- **Problem details**
Only one span of the listing below should come back. It runs from the line with "Research units A-Z (350, 1729)" through the line with "Undergraduate (86, 1749)", and each of its lines must be reproduced exactly.

- **Source data**
Start of Block
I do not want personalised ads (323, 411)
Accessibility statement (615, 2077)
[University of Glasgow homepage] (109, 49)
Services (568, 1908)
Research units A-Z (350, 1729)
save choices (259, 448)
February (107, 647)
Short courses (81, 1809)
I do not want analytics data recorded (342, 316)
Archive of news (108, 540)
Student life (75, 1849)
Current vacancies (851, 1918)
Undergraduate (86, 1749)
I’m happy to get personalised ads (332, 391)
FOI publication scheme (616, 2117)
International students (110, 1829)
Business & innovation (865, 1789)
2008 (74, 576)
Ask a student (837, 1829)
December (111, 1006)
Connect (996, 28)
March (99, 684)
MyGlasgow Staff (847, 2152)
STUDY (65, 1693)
End of Block
Start of Block
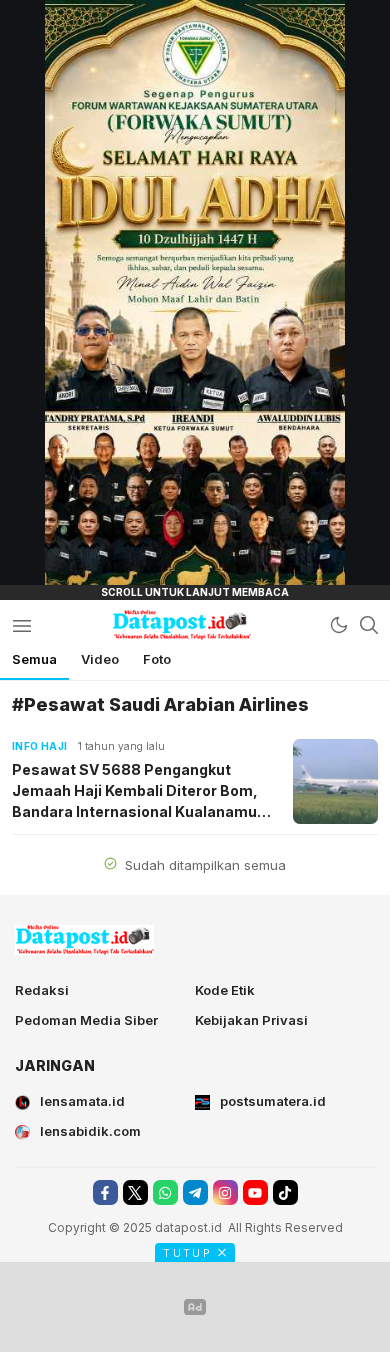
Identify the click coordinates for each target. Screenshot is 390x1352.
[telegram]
End of Block
- **Reply**
Research units A-Z (350, 1729)
save choices (259, 448)
February (107, 647)
Short courses (81, 1809)
I do not want analytics data recorded (342, 316)
Archive of news (108, 540)
Student life (75, 1849)
Current vacancies (851, 1918)
Undergraduate (86, 1749)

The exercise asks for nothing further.